▸ **Описание задания**
Что, согласно фрагменту текста о падшем мире, Достоевский назвал «борьбой дьявола с Богом»?

▸ **Фрагмент текста**
------------

Человек, который был замыслен и сотворён в Духе как целодуховный субъект Любви Божией, в падшем мире обрёл пагубное свойство становиться материальным объектом купли-продажи. «В природном мире человек не занимает исключительного положения. Он входит в круговорот природы как одно из её явлений, одна из её вещей...»90***. В богоотпадении человек научился превращать себя в вещь, и с холодным бездушием – «объективно» – воспринимать как сумму вещей окружающий мир и себе подобных, а, стало быть, и обращаться с миром и себе подобными как с сугубыми вещами. Отсюда и всем известная житейская констатация: «Увы, таков порядок вещей!». Всякий раз, когда «порядок» мира сего, который есть не что иное как объекитвация, тирания сугубой плоти, обнаруживает своё бесчеловечие, люди ссылаются на «порядок вещей», ибо падший мир действительно управляется не человеческим порядком, а «порядком» вещей, то есть не божественными Ценностями, открывающимися субъекту в духовном опыте, а бездуховной механикой объективации. Дух есть ЭРОС, Дух есть Любовь. Он живёт лишь в свободе, в неприкосновенной самоценности субъекта, сообщая ему сущностность, смысл, и потому ничто всегда устремлено на объективацию, на выхолащивание субъективного, на разрушение субъекта, вне которого сущность разлагается, а смысл иссякает. И всегда в своём движении от субъекта к объекту ничтоженье действует через грубую вещественность плоти. Ничтоженье материализует, охлаждает, оплотняет. Бессущностное в своей неудержимой и слепой экспансии на сущность стремится к  воцарению и диктату материальной объектности.
Соблазняя Адама, сатана желал, чтобы в человека вошло ничто. Он расчитывал (и до сих пор продолжает расчитывать), что деструктивная тяжесть ничто раздавит в человеке эротическую волю, угасит Любовь к Богу и тягу к Свету Божию, саму память о Боге, что тварная сущность человека не устоит под разрушительным натиском бессущностного, что Дух – дыхание Эроса, Богом в человека вдохновенное, – совершенно иссякнет под тиранией сугубой плоти, а плоть, окончательно замкнутая в грубой вещественности, навеки сделает человека безвольной марионеткой эго. Сатана всегда говорит в человеке голосом эго, голосом эмансипированной плоти. Сатана и есть эго. Бог же в человеке есть голос духа, требование Любви. Борьба эмансипированной плоти против духа, схватка эго с совестью и есть то, что Достоевский назвал «борьбой дьявола с Богом». Это борьба богоданного Эроса с мэоническим Танатосом, и борьба эта действительно совершается прежде всего и главным образом в сердцах людей.

------------

Сохранённые записи данных:
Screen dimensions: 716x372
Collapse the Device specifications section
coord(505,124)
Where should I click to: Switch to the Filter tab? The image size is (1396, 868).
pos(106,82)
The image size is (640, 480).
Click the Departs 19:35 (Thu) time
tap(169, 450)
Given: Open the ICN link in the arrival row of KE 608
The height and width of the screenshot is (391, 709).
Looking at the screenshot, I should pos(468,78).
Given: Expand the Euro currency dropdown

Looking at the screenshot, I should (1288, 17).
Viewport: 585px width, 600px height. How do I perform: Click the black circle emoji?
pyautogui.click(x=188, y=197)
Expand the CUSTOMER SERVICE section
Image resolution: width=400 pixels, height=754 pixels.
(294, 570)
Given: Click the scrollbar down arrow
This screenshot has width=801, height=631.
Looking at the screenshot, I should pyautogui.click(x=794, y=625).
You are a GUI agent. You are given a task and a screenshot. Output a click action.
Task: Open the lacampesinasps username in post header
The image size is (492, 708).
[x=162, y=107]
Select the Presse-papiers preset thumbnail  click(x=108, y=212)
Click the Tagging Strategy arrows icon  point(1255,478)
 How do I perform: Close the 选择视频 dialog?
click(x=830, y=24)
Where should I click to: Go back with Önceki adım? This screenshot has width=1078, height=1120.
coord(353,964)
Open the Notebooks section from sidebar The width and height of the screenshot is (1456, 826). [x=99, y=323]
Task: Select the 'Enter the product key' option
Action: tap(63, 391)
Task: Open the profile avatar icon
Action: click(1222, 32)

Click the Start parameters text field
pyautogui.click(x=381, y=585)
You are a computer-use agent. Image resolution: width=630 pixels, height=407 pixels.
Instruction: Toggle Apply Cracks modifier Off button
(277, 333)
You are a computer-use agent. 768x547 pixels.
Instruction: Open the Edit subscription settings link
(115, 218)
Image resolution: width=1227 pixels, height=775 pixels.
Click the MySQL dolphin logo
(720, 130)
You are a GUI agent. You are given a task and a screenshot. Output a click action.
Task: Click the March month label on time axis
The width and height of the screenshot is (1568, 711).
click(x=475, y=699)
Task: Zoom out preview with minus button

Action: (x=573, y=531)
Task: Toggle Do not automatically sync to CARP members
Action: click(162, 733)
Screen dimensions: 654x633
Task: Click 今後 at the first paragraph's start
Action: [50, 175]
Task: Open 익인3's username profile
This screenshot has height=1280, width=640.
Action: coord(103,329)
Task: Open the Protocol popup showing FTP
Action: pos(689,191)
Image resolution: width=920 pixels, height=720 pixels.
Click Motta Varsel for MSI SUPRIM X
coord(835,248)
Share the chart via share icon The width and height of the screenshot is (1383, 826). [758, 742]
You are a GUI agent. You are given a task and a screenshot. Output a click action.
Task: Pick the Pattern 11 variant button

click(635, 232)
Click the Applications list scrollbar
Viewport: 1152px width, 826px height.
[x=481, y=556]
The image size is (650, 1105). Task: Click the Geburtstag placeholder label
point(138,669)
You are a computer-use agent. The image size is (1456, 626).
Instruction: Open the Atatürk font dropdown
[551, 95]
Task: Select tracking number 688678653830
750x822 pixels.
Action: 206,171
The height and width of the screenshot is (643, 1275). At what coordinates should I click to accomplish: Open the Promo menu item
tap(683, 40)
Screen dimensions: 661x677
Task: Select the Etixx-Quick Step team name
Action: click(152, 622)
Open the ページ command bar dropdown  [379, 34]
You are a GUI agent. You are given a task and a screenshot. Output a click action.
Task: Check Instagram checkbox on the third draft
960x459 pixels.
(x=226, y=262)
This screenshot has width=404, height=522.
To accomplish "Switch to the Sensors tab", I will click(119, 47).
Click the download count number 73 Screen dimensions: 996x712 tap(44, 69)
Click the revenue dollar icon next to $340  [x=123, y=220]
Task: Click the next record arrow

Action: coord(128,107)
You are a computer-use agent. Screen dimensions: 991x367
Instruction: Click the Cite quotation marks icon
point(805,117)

------------

▸ **Решение задания**
Борьбу эмансипированной плоти против духа, схватку эго с совестью.